I’m kind of tired of being asked to build a better future that my kid won’t be able to live in. I’m done, I think. You go on and build whatever kinds of movements or futures or causes you want to. If you haven’t figured out how people like Frances fit into it, I’m not interested.
At any rate, we had a beautiful afternoon. The art was gorgeous. Well worth budgeting steps for. The curb cuts were a thing of beauty. The automatic doors made our day. The low padded benches everywhere made our stops easy and comfortable. There’s an airplane now at the Bosch Bus, and little parachuters. Sylvia Nickerson’s work was amazing, so much colour and passion and life. We’re so happy we got to see Michael Snow’s art and appreciate in person how wide-ranging and versatile he is. Thank god for wide open rooms and even floors. I think if the art gallery figured it out, you can too.

I feel so inadequate to post a comment, but I want to tell you that I so appreciate you posting about this. So much inequality to conquer.
Thank you. 🙂 I appreciate your appreciation.
Yes. Love it that the afternoon worked out.

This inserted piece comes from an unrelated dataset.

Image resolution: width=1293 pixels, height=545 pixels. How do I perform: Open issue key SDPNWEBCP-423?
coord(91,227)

Doctors actually said “she hadn’t been in pain for enough years to earn hips that work, or that he didn’t believe her reports of pain” is completely disgusting to me. When those of us who have surgery to fix an injury have the promise of getting back to 100% or very close to it have not concept of what it might be like to hope to simply have an improvement on the quality of life. I have had a few surgeries, however, I knew I would be back at it again at some point and I could fight through the pain until it was “normal” again. A physician should not be deciding whether a person with a disability has or has not been in pain long enough to warrant surgery and rather should put the individual in line (unfortunately there are lines) for whatever is required. I waited three years for shoulder surgery and my main inconvenience was that the joint was a little sloppy and would sort of come out of the socket at times not that I my life was a daily extreme struggle. I hope your daughter’s situation on the road to surgery and hopefully a better quality of life.

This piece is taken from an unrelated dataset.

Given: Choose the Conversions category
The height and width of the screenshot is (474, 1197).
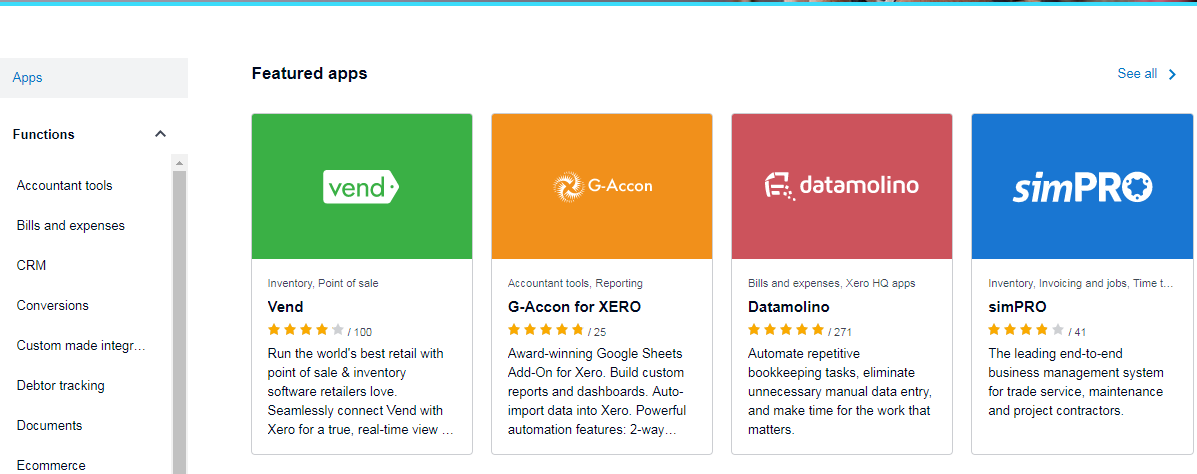Looking at the screenshot, I should 52,305.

Oh yeah. The surgeon we saw in January thought we should tough it out for “maybe another 20 years!” because “she still has some cartilage left.” And therefore, since he didn’t see why she should be in so much pain on the x-rays, she wasn’t, so we should not only indefinitely postpone surgery but also stop using the walker and ankle braces.

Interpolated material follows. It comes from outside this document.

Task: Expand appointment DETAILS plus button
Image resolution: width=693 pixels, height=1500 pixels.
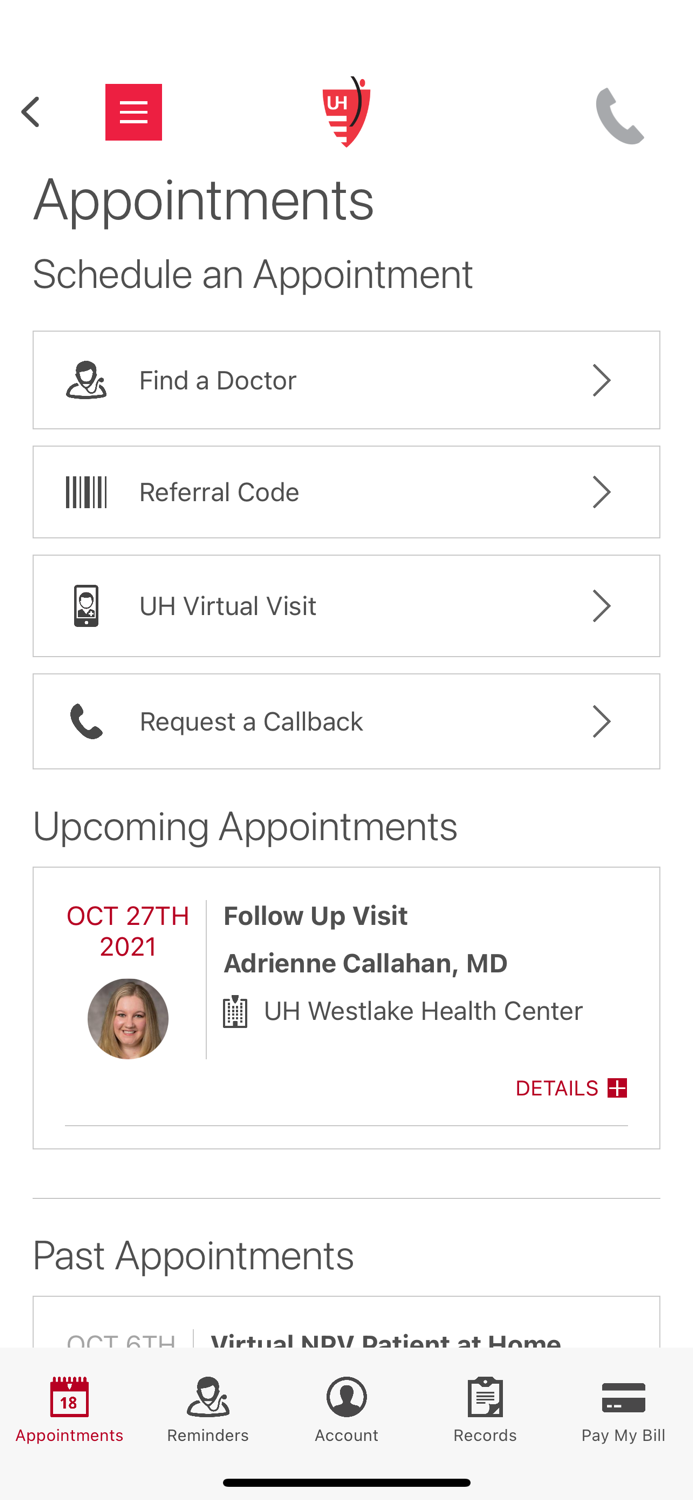Action: 616,1088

I totally agree with you. It is disgusting and shouldn’t happen.
So, does this mean that surgery is not scheduled or being considered or you managed to change the minds of the medical profession with some threats of going to the media?
Your daughter matters and she should get her treatment as soon as possible. It is health care situations like these that really make me wonder what the heck is going on in our system.
It means we’ve talked to a lot of doctors, mostly. Some have been great, and some have not.
Nothing is scheduled at the moment but that’s because of covid. Last we heard something was meant to happen in November, and we still have our fingers crossed that this will happen.